===== Record set =====
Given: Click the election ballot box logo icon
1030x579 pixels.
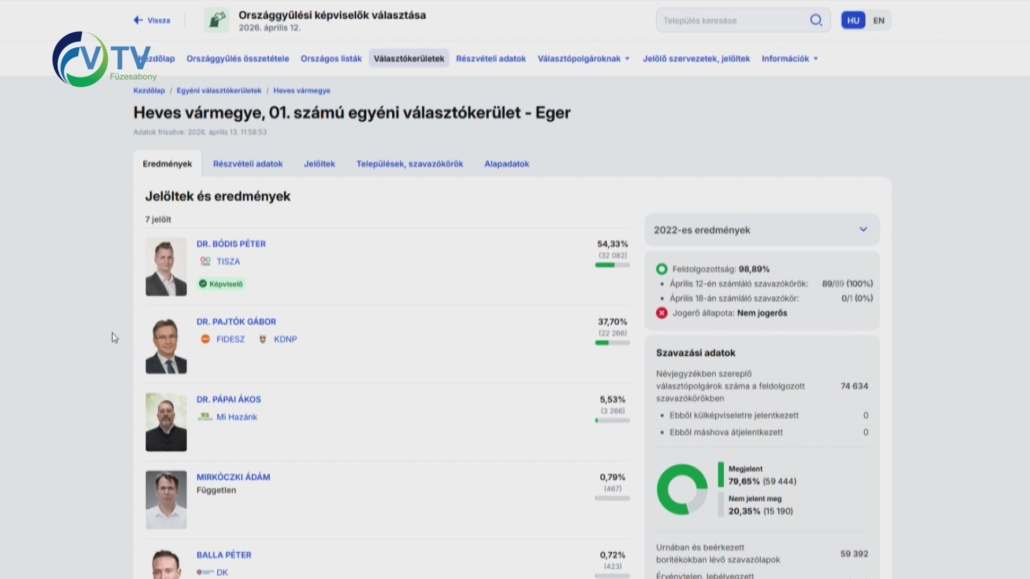Looking at the screenshot, I should tap(216, 20).
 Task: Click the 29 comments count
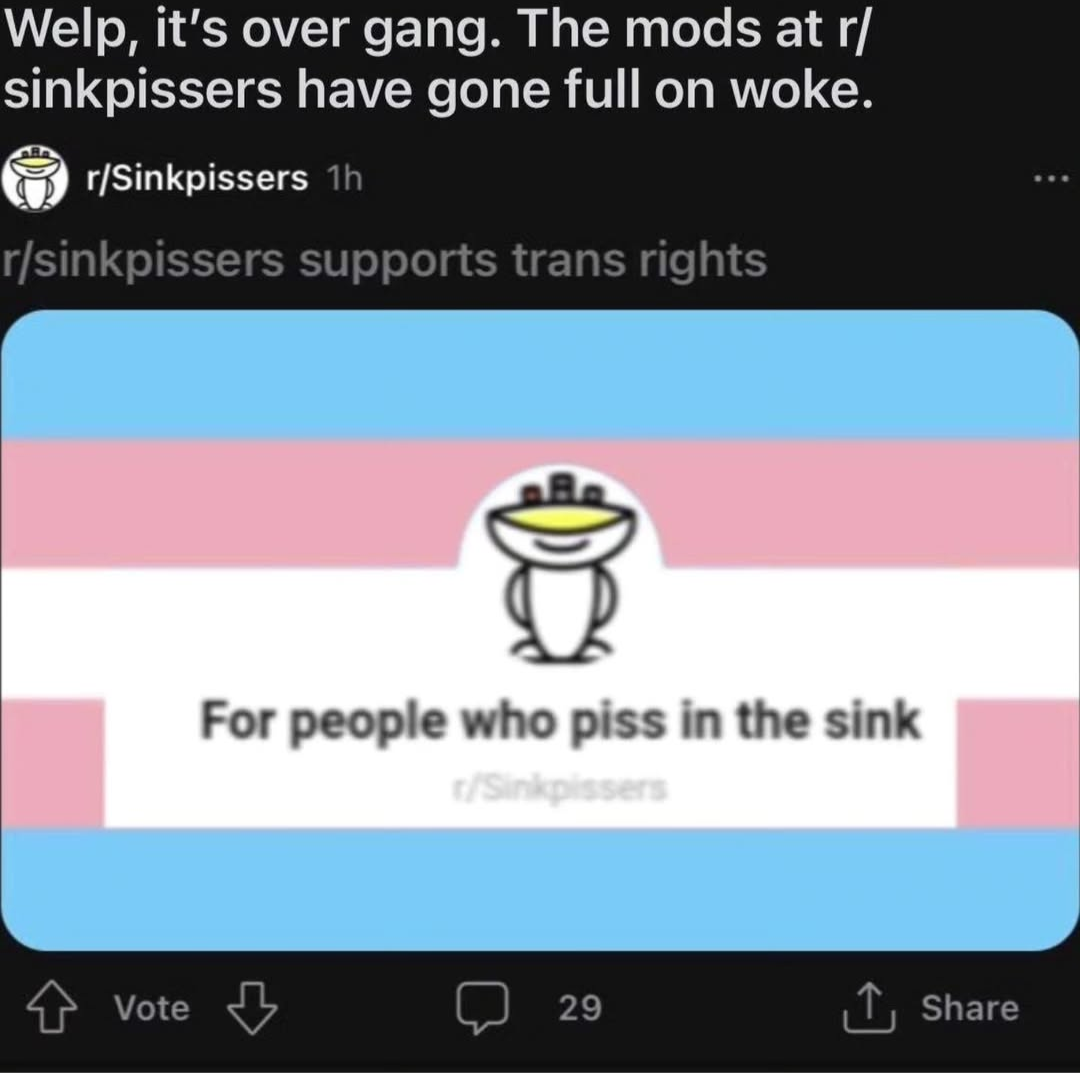[580, 1008]
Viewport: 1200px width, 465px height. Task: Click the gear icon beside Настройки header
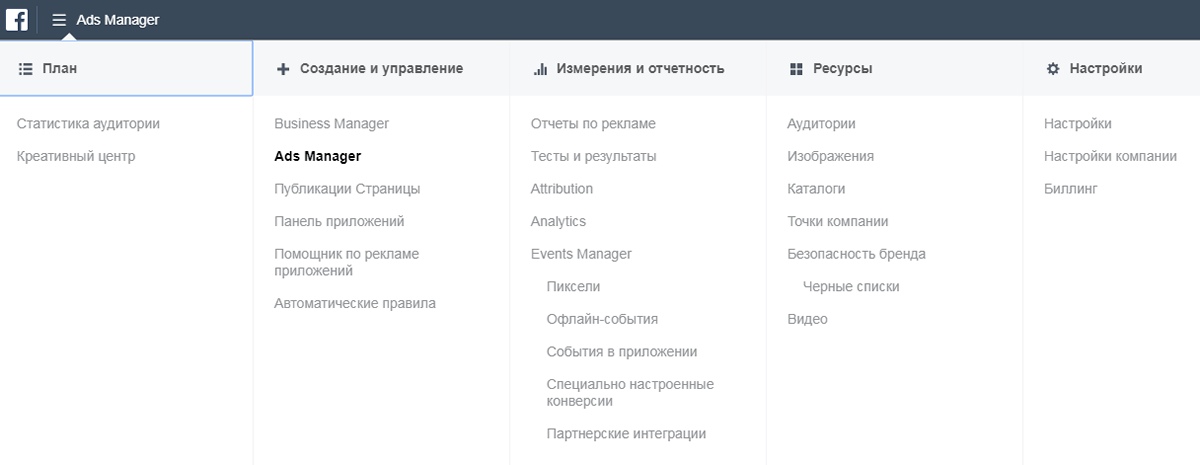tap(1052, 69)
=====
Write out all three entries above word for word, omitting the pictures.

→ Correct answer
Given: Click the election ballot box logo icon
1030x579 pixels.
Looking at the screenshot, I should tap(216, 20).
 Task: Click the 29 comments count
[580, 1008]
Viewport: 1200px width, 465px height. Task: Click the gear icon beside Настройки header
tap(1052, 69)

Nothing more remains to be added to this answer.